Work required
Could you print all of the data below again, exactly?

*** Dataset content Section Begins ***

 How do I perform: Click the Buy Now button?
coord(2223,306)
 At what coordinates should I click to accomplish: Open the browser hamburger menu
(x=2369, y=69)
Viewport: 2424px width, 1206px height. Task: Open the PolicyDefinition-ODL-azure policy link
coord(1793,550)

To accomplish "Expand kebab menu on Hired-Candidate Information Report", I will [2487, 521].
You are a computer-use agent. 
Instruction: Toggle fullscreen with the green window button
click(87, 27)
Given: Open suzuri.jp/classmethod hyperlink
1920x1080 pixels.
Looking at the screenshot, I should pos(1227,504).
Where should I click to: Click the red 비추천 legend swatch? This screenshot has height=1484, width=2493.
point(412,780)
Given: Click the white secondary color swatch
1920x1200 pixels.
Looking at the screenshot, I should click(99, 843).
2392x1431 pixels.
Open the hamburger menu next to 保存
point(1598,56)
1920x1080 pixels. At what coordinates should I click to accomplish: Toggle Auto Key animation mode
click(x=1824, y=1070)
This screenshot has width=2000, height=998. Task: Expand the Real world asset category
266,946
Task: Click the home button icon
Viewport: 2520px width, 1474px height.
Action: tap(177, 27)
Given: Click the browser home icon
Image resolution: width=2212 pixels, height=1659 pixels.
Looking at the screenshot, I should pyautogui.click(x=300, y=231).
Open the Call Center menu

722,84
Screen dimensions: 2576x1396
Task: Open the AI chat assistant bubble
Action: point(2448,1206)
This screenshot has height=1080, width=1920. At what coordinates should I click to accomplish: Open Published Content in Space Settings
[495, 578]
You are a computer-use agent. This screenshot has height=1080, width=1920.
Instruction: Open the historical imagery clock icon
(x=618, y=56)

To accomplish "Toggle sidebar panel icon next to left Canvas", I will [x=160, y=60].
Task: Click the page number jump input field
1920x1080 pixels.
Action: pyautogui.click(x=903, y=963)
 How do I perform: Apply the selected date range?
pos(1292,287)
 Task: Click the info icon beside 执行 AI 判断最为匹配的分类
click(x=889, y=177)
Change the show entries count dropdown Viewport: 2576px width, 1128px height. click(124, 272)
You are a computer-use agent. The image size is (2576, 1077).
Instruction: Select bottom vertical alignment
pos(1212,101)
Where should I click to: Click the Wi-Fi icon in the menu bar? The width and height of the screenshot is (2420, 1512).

*** Dataset content Section Ends ***

Result of the task
 How do I perform: Click the Buy Now button?
coord(2223,306)
 At what coordinates should I click to accomplish: Open the browser hamburger menu
(x=2369, y=69)
Viewport: 2424px width, 1206px height. Task: Open the PolicyDefinition-ODL-azure policy link
coord(1793,550)

To accomplish "Expand kebab menu on Hired-Candidate Information Report", I will [2487, 521].
You are a computer-use agent. 
Instruction: Toggle fullscreen with the green window button
click(87, 27)
Given: Open suzuri.jp/classmethod hyperlink
1920x1080 pixels.
Looking at the screenshot, I should pos(1227,504).
Where should I click to: Click the red 비추천 legend swatch? This screenshot has height=1484, width=2493.
point(412,780)
Given: Click the white secondary color swatch
1920x1200 pixels.
Looking at the screenshot, I should click(99, 843).
2392x1431 pixels.
Open the hamburger menu next to 保存
point(1598,56)
1920x1080 pixels. At what coordinates should I click to accomplish: Toggle Auto Key animation mode
click(x=1824, y=1070)
This screenshot has width=2000, height=998. Task: Expand the Real world asset category
266,946
Task: Click the home button icon
Viewport: 2520px width, 1474px height.
Action: tap(177, 27)
Given: Click the browser home icon
Image resolution: width=2212 pixels, height=1659 pixels.
Looking at the screenshot, I should pyautogui.click(x=300, y=231).
Open the Call Center menu

722,84
Screen dimensions: 2576x1396
Task: Open the AI chat assistant bubble
Action: point(2448,1206)
This screenshot has height=1080, width=1920. At what coordinates should I click to accomplish: Open Published Content in Space Settings
[495, 578]
You are a computer-use agent. This screenshot has height=1080, width=1920.
Instruction: Open the historical imagery clock icon
(x=618, y=56)

To accomplish "Toggle sidebar panel icon next to left Canvas", I will [x=160, y=60].
Task: Click the page number jump input field
1920x1080 pixels.
Action: pyautogui.click(x=903, y=963)
 How do I perform: Apply the selected date range?
pos(1292,287)
 Task: Click the info icon beside 执行 AI 判断最为匹配的分类
click(x=889, y=177)
Change the show entries count dropdown Viewport: 2576px width, 1128px height. click(124, 272)
You are a computer-use agent. The image size is (2576, 1077).
Instruction: Select bottom vertical alignment
pos(1212,101)
Where should I click to: Click the Wi-Fi icon in the menu bar? The width and height of the screenshot is (2420, 1512).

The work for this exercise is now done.